Chroniques

par laurent bergnach

Théodore Gouvy
Trios avec piano n°2 – n°3 – n°4

2 CD Challenge Classics (2012)
CC 72571
Le trio Voces Intimae joue Théodore Gouvy (1819-1898)

Riccardo Cechetti (piano), Luigi de Filippi (violon) et Sandro Meo (violoncelle) forment le trio Voces Intimae, dont le but est de « restaurer la musique dans la pureté de sa forme originale et de rendre les véritables intentions du compositeur dans la production de leur son et leur phrasé ». Amatrice de subtilités complexes et de couleurs délicates, la formation s’est distinguée par son interprétation sur instruments d’époque de quelques romantiques, tels Schumann, Schubert, Hummel et Mendelssohn. Aujourd’hui, ils ont l’heureuse idée de jouer un créateur moins connu, Théodore Gouvy (1819-1898), avec un talent qui nous autorise à récompenser leur double enregistrement d’une Anaclase!.

● **Section des données**
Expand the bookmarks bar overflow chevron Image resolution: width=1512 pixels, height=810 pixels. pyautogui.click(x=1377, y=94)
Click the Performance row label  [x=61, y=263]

--

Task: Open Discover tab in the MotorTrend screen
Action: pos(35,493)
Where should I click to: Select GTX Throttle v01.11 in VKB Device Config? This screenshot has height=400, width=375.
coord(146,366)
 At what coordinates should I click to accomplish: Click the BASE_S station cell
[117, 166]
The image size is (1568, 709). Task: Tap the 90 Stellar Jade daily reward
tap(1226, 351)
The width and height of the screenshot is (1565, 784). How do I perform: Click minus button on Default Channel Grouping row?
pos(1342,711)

==

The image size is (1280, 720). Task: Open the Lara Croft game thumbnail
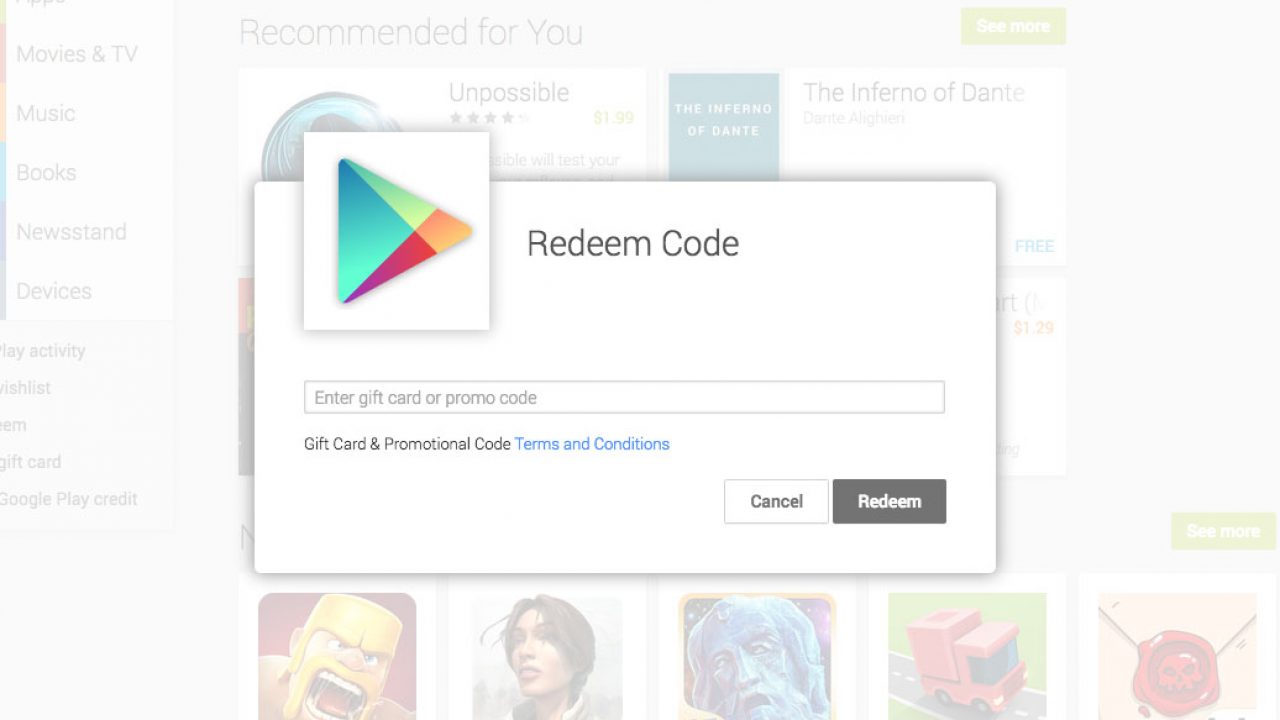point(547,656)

● **Consigne**
Dressez la liste des compositeurs romantiques que la chronique nomme parmi ceux déjà interprétés par le trio Voces Intimae sur instruments d'époque. Appuyez-vous uniquement sur la chronique pour répondre.

● **Réponse**
Schumann, Schubert, Hummel et Mendelssohn.